Behind Go Back To The Quran Slogan

04.18 Unknown 0 Comments


"Go back to the Qur'an and Hadith!" This was an important and widespread slogan voiced by the modernist Muslims in Indonesia, especially in Java and West Sumatera, at the beginning of the twentieth century. Their strong appeal to Go back to the Qur'an and Hadith, that is, to return to Islamic purity, was welcomed enthusiastically by their supporters. Along with voicing that slogan, they attacked and condemned some religious practices of traditionalist Muslims, such as qunut, tawassul and tarekat (tariqah). The Muslim modernists rejected those kinds of religious practices and regarded some of them as bid’ah (religious innovation), which had to be abandoned. In contrast, the traditionalist Muslims argued that those religious practices they performed were not bid'a and not contrary to the teachings of Islam. Consequently, religious disputes occurred between the two groups, which consumed a great deal of energy, and time in arguing with one another. The religious disputes between the modernists and the traditionalists dealt in fact with furu' (detail, branch) questions and not with ushul (root, principle) questions. However, as Clifford Geertz said, the conflict between the two groups "was indeed a sharp and bitter one.". As a result, this conflict led to an unharmonious relationship, characterized by tension and disunity between the two groups.

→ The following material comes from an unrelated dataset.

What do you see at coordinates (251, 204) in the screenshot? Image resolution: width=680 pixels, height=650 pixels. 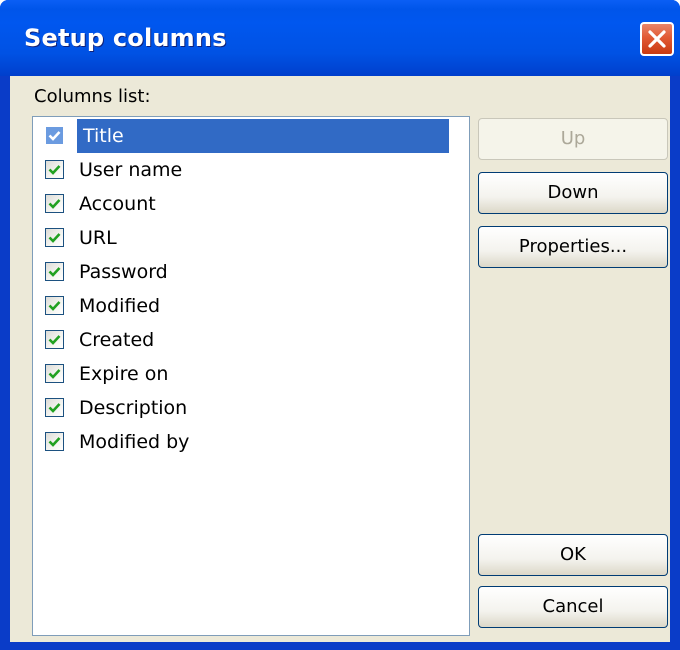 I see `list-item: Account` at bounding box center [251, 204].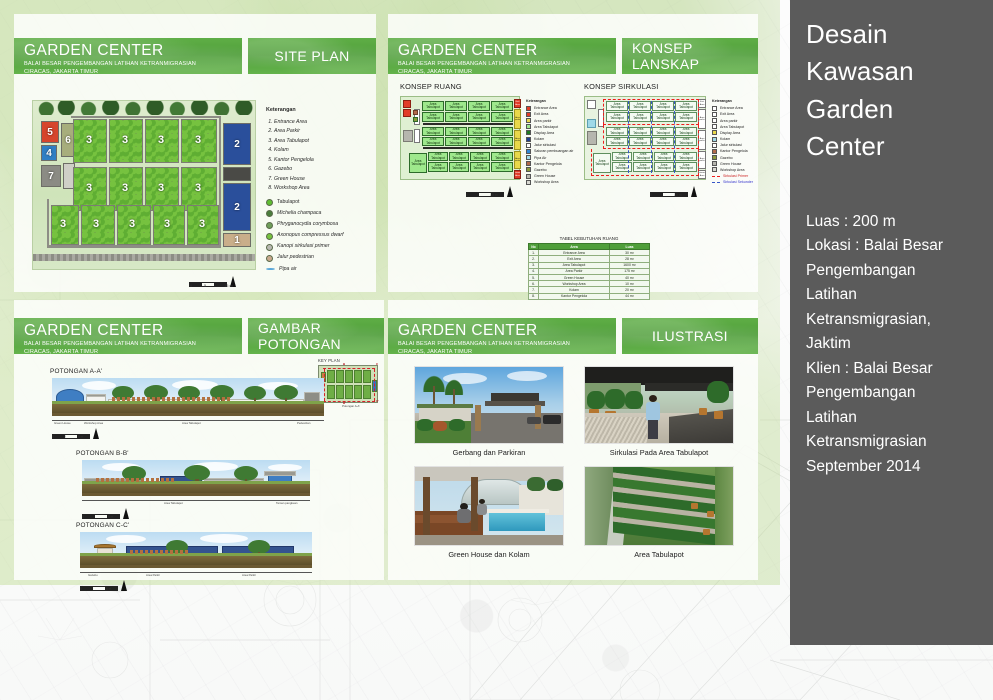  What do you see at coordinates (554, 182) in the screenshot?
I see `legend-row: Workshop Area` at bounding box center [554, 182].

There is no doubt that the modernist Muslims derived their inspiration and influence primarily from Wahhabism and the ideas of reform of Muhammad Abduh (1849-1905) and Jamaluddin al-Afghani (1839-1897). As we know, the Wahhabi movement began formally in 1747 after its founder, Muhammad bin Abd al-Wahhab (1792), had visited many Islamic countries and came to realize that religious innovation had obtained currency and that superstitious uses had spread and were indistinguishable from idolatry. Upon returning to his homeland in Central Arabia, Muhammad bin Abd al-Wahhab and his followers therefore began a campaign of religious purification.

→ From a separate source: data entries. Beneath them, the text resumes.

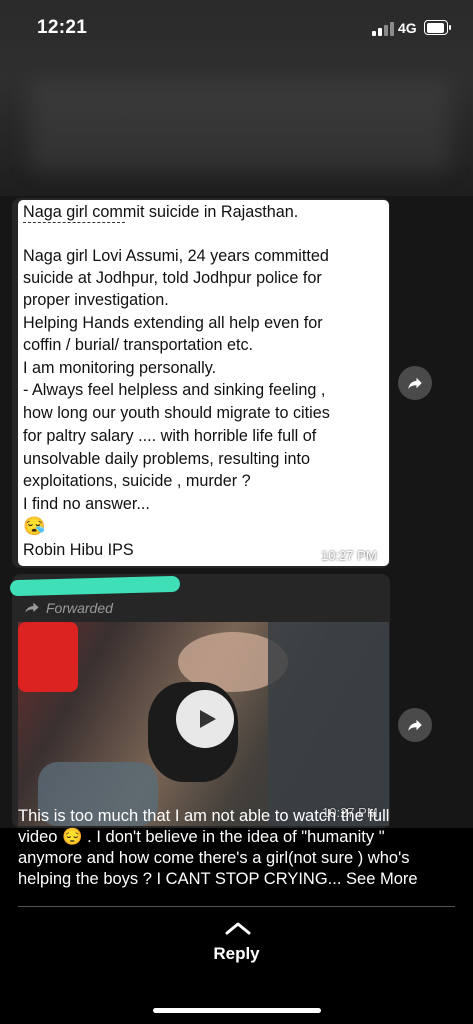 This screenshot has height=1024, width=473. Describe the element at coordinates (62, 28) in the screenshot. I see `status-time: 12:21` at that location.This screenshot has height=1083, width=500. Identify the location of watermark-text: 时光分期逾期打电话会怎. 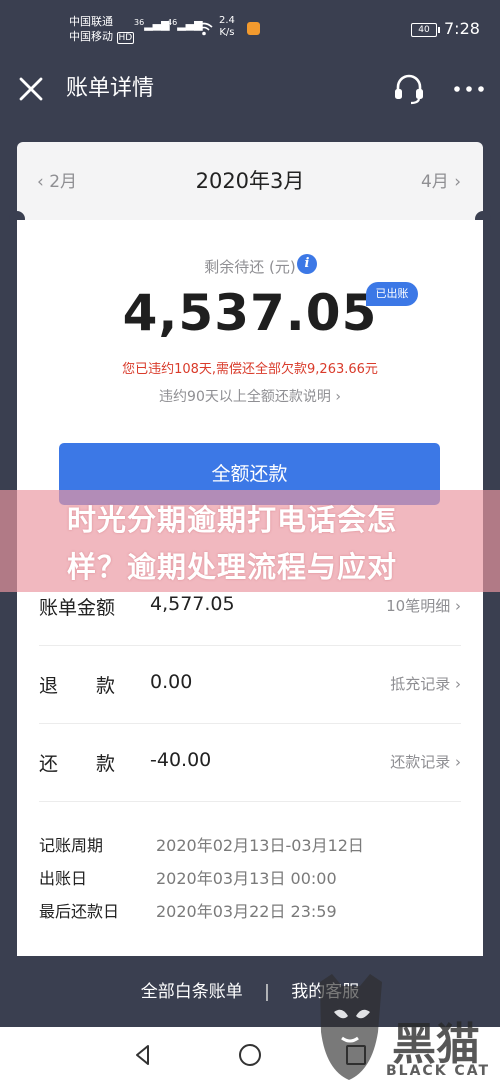
(232, 520).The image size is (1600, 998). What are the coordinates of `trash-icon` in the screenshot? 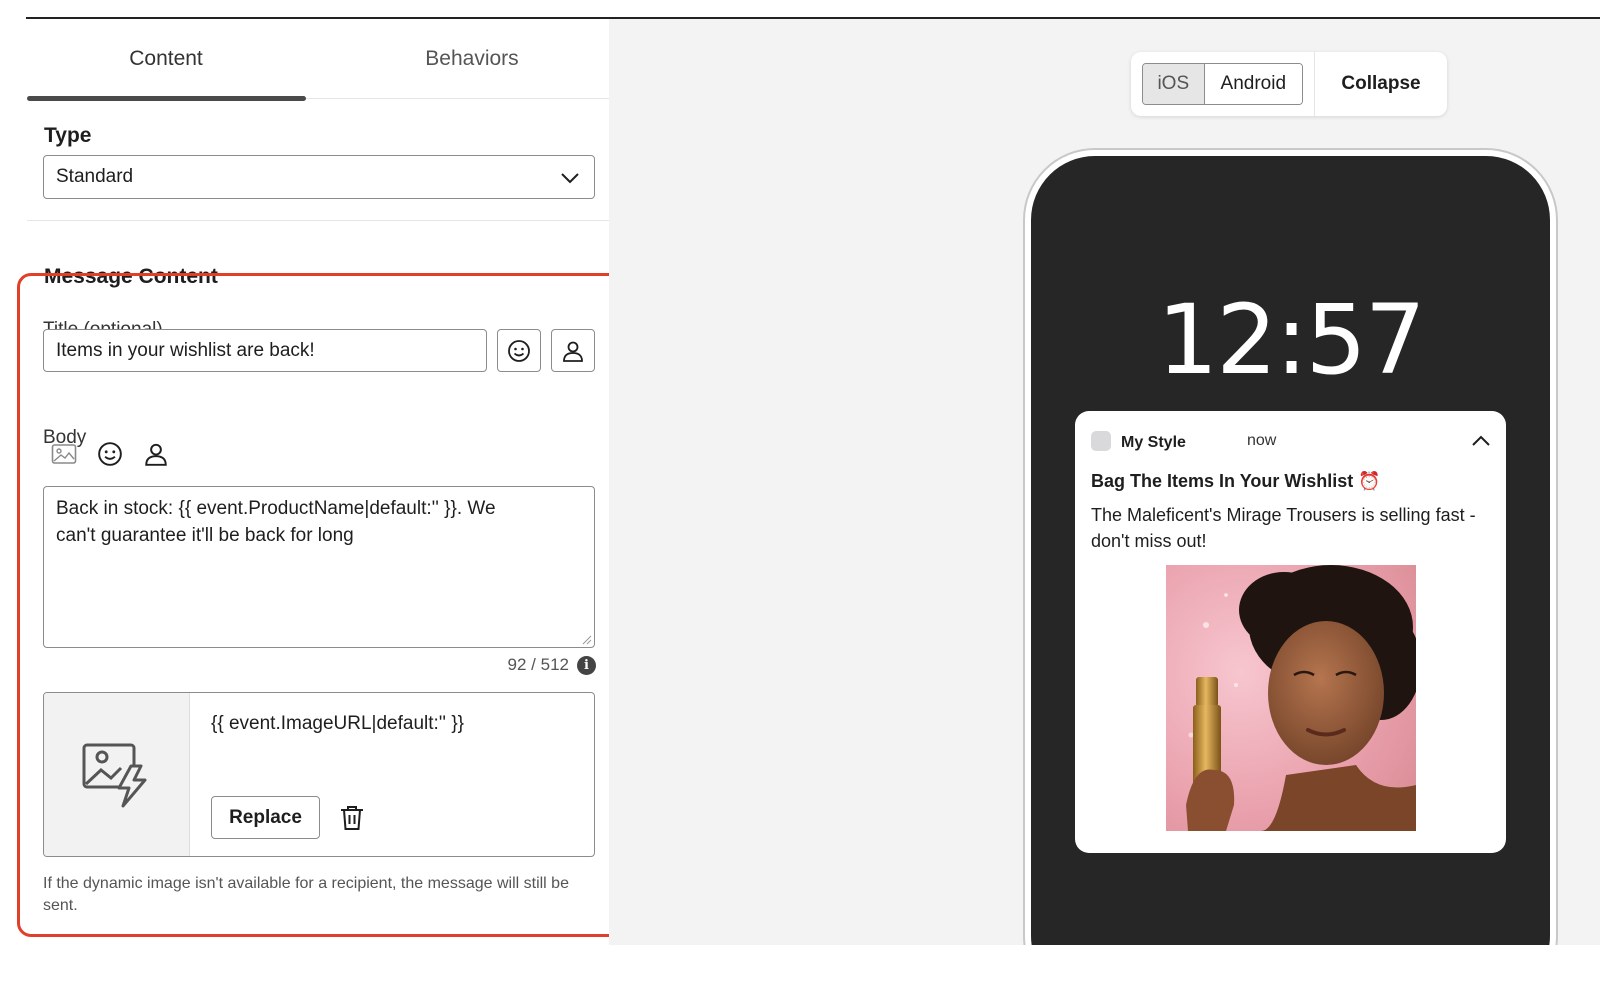 It's located at (352, 818).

The Wahhabi teaching was formally accepted by the Saudis. According to Uthman bin Bishr, in their zeal to rid Islam of its cult of saints and other innovations they sacked Karbala in 1801, captured Makkah in 1803 and Medina the following year, destroyed tombs and purged these cities of all semblances of idolatry. When Karbala was attacked, a considerable Saudi force massacred some five thousand Shi'is, demolished the domes of various tombs including that of the Prophet's grandson, Husayn plundered the whole city. Wahhabism continued to flourish when Abd al-Aziz bin Saud came to power in Makkah after his defeat of Sharif Husayn in 1925. Muhammad ibn Abd al-Wahhab was regarded as a reformer not in the sense that he desired a change in the doctrines of Islam or even a new interpretation of its tenets, but in the sense that he felt it his mission to denounce innovations and accretions, and preach a return to Islam's former purity.